The motions judge considered features of the claim and whether it fell within or was analogous to established classes of relationships in the preexisting categories of liability of (i) “negligent supply of a shoddy goods”, and (ii) “negligent performance of a service”. His Honour concluded that it did not. His Honour then conducted a separate duty of care analysis, and concluded that while there was a close relationship between Horizons and the Plaintiff, the only undertaking given by Horizons in creating and managing the Fund was to place on the exchange a financial product that operated in accordance with the accompanying disclosure documents, and nothing more.

On the basis of the narrow undertaking given by Horizons, His Honour held that there was insufficient proximity between the Plaintiff and Horizons which could give rise to a duty of care. Therefore, he concluded that the Plaintiff could not have a common law negligence claim against Horizons and struck this cause of action from the statement of claim.8

The Appeal: On appeal, the Court agreed with the motions judge that the Plaintiff’s claim did not fall within and was not analogous to established classes of relationships within the category of negligent supply of shoddy goods. It differed, however, on the category of the negligent performance of a service.

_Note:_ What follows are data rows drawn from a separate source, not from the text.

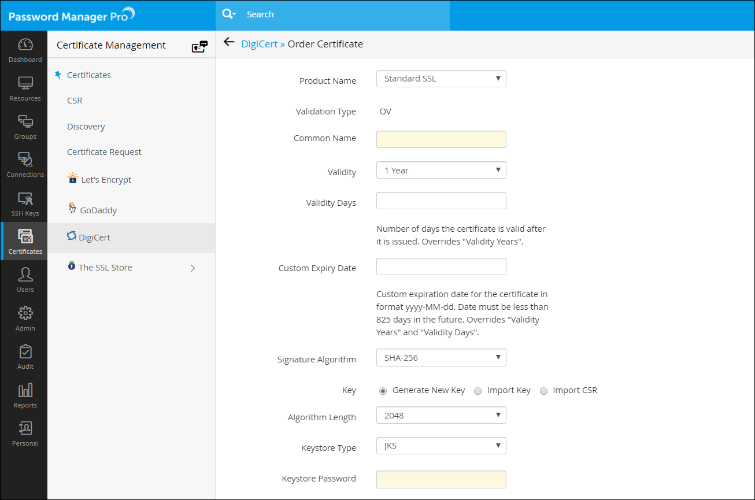
Task: Click the back arrow beside DigiCert
Action: pos(229,42)
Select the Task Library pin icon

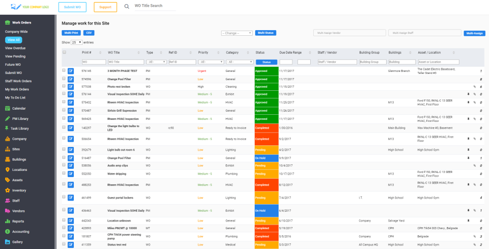tap(7, 129)
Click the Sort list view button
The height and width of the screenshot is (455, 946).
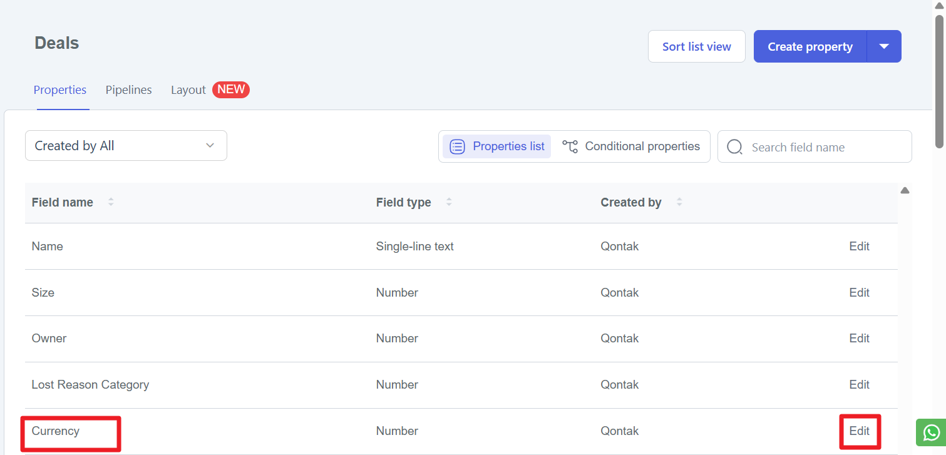click(x=696, y=46)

The Court of Appeal specifically found that the claims made in this case were analogous to those made in Cannon v. Funds for Canada Foundation,9 in which the Court found that the creator and promoter of a tax avoidance program arguably owed a duty of care to the program’s participants. The Court of Appeal held:

There is arguably, therefore, a relationship of proximity between Horizons and the Class. Horizons undertook to create and sell a Fund that was suitable for some investors and, on the pleading as drafted, it was not. … For these reasons, [the Plaintiff] has a reasonable prospect of demonstrating that the claim falls within a recognized duty of care under the category of negligent performance of a service.

The Court of Appeal also disagreed that Horizons gave only a narrow undertaking to “place on the exchange a financial product that operated in accordance with the accompanying financial disclosure.” Rather, as the Fund manager, Horizons undertook to its investors to act honestly, in good faith, and in the best interests of the investment fund. The Court found that, assuming the allegations in the pleadings are true, Horizons created a Fund that was doomed to fail and therefore not suitable for any investors. If that is the case, then Horizons arguably failed to meet their undertaking to investors for which the risk of injury was foreseeable, which may also give rise to a novel duty of care owed to the Plaintiff by Horizons.

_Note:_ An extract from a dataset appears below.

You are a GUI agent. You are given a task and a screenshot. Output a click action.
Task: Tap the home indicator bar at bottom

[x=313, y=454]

The Takeaway: It is important to keep in mind that this decision was made in the context of a motion for certification of a class action, and the Court of Appeal made no finding that there is a duty of care between a creator and/or manager of a securities fund and its investors. Rather, the only conclusion reached was that, on the facts pleaded, the negligence claim might succeed, and should not be struck as having no reasonable prospect of success.

However, this is a significant decision in that it may expand the scope of claims for the negligent performance of a service to include the creators and managers of securities funds.

12020 ONCA 337 (CanLII).
2Martel Building Ltd. v. Canada, 2000 SCC 60 (CanLII) at paras. 38 and 45.  
32017 SCC 63 (CanLII).
4Ibid at paras. 26-27.
5Ibid at para. 29.
6Ibid at paras. 30-31.
7An “ETF” is a kind of security which is a collection of other securities that tracks a specific market index, sector, or commodity, and are bought and sold on major stock exchanges throughout the trading day. In a sense, ETFs are similar to mutual funds, except mutual funds are not publicly traded throughout the day on an exchange.
8Wright v. Horizons ETFS Management (Canada) Inc., 2019 ONSC 3827 (CanLII) at para. 6.
92012 ONSC 399, 13 C.P.C. (7th) 250.